Exercise: Work out how many lines in these entries include the string "agent", and give only that figure.

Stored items
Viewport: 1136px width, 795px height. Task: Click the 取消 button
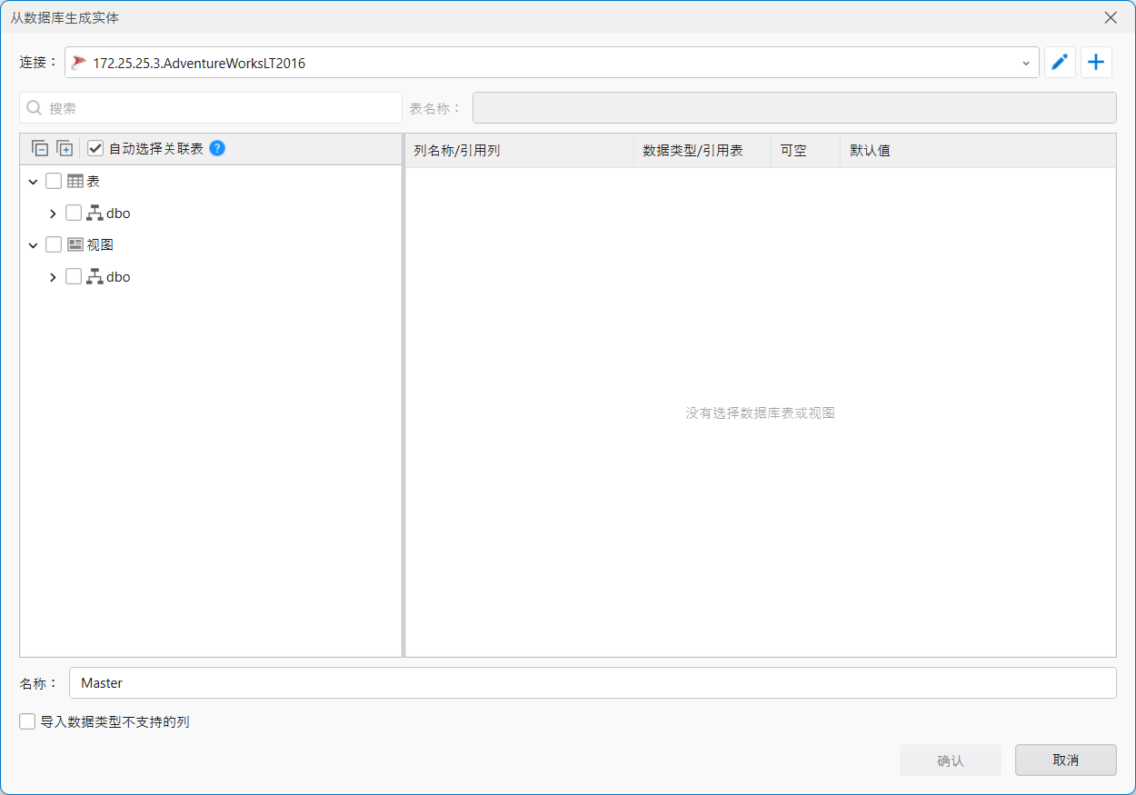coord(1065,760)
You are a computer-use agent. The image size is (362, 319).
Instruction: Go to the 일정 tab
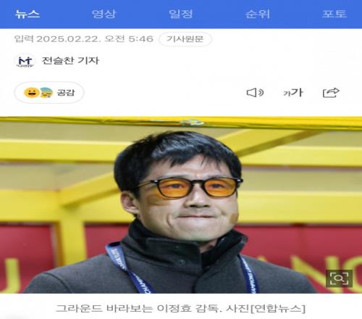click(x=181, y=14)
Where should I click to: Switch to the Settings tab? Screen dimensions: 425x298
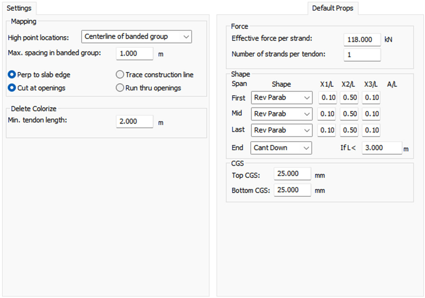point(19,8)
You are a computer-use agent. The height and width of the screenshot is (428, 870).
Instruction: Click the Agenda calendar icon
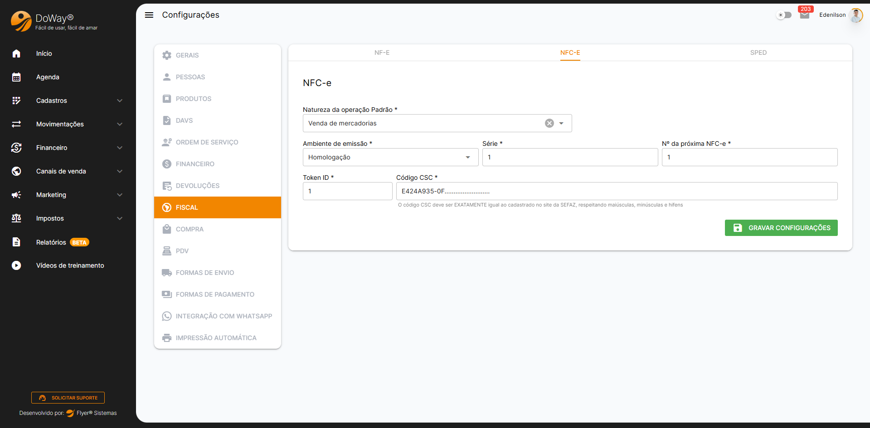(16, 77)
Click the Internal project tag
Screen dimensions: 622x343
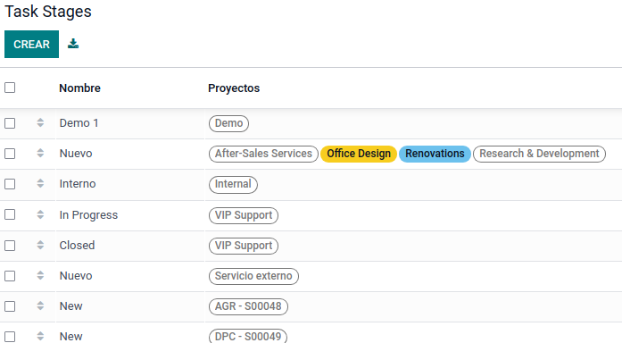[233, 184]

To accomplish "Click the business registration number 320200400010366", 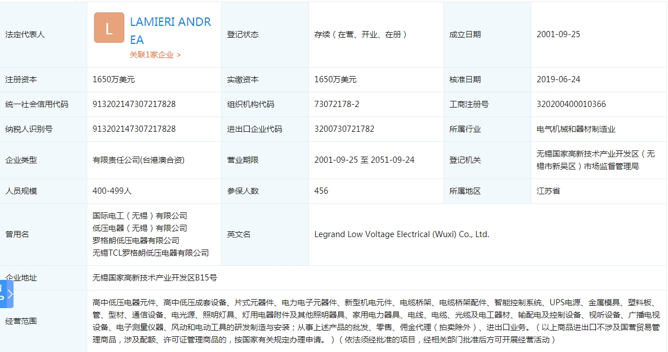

Result of this exercise: 2